*Task to carry out*. Give back exactly the lines of the material below that start at the line containing "利害關係人溝通 (327, 1994)" and end at the line containing "Home Entertainment (857, 1071)", and no others.
(Given information begins)
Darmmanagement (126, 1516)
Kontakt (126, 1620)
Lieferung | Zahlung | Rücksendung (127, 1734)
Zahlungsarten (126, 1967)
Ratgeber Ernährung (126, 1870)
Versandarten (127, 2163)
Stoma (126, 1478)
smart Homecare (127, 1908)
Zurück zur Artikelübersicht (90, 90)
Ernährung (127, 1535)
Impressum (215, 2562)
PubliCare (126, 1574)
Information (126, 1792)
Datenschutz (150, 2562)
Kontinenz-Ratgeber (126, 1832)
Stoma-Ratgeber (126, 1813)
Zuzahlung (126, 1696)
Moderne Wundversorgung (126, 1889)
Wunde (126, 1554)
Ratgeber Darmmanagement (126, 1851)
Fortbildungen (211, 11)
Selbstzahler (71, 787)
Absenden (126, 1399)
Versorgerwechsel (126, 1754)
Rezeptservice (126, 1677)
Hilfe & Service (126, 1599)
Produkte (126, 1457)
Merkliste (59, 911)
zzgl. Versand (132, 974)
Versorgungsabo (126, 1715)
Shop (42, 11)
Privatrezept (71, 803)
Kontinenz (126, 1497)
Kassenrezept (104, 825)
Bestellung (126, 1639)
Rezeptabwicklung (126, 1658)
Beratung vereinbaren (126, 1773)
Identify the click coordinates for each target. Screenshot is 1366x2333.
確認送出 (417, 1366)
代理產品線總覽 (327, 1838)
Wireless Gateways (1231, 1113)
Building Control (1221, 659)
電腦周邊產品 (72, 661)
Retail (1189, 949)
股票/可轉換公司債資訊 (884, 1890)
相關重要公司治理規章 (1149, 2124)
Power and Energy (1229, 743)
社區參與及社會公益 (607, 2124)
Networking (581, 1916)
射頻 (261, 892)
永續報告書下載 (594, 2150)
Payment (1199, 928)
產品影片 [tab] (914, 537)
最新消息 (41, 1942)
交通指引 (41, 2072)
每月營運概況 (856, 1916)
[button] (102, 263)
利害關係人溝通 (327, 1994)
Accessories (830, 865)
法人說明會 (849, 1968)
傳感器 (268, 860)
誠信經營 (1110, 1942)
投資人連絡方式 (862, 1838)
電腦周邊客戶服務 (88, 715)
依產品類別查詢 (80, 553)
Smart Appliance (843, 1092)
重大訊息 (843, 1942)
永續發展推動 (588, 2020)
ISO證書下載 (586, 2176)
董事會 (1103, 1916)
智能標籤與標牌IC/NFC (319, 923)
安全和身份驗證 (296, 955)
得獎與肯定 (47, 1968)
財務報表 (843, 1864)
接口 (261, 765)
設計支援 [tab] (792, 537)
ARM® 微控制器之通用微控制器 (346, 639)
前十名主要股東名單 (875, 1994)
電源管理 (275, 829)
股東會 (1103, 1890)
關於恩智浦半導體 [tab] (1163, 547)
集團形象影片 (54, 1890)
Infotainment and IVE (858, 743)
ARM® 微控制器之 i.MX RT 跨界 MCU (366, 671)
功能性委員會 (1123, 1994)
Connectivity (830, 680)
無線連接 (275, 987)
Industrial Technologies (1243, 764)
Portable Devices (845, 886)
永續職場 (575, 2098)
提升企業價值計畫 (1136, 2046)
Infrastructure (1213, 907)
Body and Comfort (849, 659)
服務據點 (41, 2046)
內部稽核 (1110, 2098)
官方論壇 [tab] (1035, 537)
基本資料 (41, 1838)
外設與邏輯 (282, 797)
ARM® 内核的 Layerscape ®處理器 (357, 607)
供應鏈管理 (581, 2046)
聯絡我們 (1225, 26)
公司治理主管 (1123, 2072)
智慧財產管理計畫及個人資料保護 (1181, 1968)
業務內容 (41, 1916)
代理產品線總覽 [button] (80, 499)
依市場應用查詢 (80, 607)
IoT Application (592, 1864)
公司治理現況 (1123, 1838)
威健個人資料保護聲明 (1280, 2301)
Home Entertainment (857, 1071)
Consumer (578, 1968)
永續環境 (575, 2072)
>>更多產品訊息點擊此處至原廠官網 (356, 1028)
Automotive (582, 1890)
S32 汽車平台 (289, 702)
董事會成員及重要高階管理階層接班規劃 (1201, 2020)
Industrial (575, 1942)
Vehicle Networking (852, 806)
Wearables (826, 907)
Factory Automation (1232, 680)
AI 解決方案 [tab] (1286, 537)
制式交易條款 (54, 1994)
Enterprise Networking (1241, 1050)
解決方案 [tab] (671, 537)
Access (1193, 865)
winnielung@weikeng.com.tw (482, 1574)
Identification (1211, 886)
(Given information ends)
*Answer*.
利害關係人溝通 (327, 1994)
Accessories (830, 865)
法人說明會 (849, 1968)
傳感器 (268, 860)
誠信經營 (1110, 1942)
投資人連絡方式 (862, 1838)
電腦周邊客戶服務 (88, 715)
依產品類別查詢 (80, 553)
Smart Appliance (843, 1092)
重大訊息 (843, 1942)
永續發展推動 (588, 2020)
ISO證書下載 (586, 2176)
董事會 (1103, 1916)
智能標籤與標牌IC/NFC (319, 923)
安全和身份驗證 (296, 955)
得獎與肯定 (47, 1968)
財務報表 (843, 1864)
接口 (261, 765)
設計支援 [tab] (792, 537)
ARM® 微控制器之通用微控制器 (346, 639)
前十名主要股東名單 (875, 1994)
電源管理 (275, 829)
股東會 (1103, 1890)
關於恩智浦半導體 [tab] (1163, 547)
集團形象影片 (54, 1890)
Infotainment and IVE (858, 743)
ARM® 微控制器之 i.MX RT 跨界 MCU (366, 671)
功能性委員會 (1123, 1994)
Connectivity (830, 680)
無線連接 (275, 987)
Industrial Technologies (1243, 764)
Portable Devices (845, 886)
永續職場 (575, 2098)
提升企業價值計畫 (1136, 2046)
Infrastructure (1213, 907)
Body and Comfort (849, 659)
服務據點 (41, 2046)
內部稽核 (1110, 2098)
官方論壇 [tab] (1035, 537)
基本資料 (41, 1838)
外設與邏輯 (282, 797)
ARM® 内核的 Layerscape ®處理器 (357, 607)
供應鏈管理 (581, 2046)
聯絡我們 (1225, 26)
公司治理主管 (1123, 2072)
智慧財產管理計畫及個人資料保護 (1181, 1968)
業務內容 (41, 1916)
代理產品線總覽 [button] (80, 499)
依市場應用查詢 (80, 607)
IoT Application (592, 1864)
公司治理現況 (1123, 1838)
威健個人資料保護聲明 (1280, 2301)
Home Entertainment (857, 1071)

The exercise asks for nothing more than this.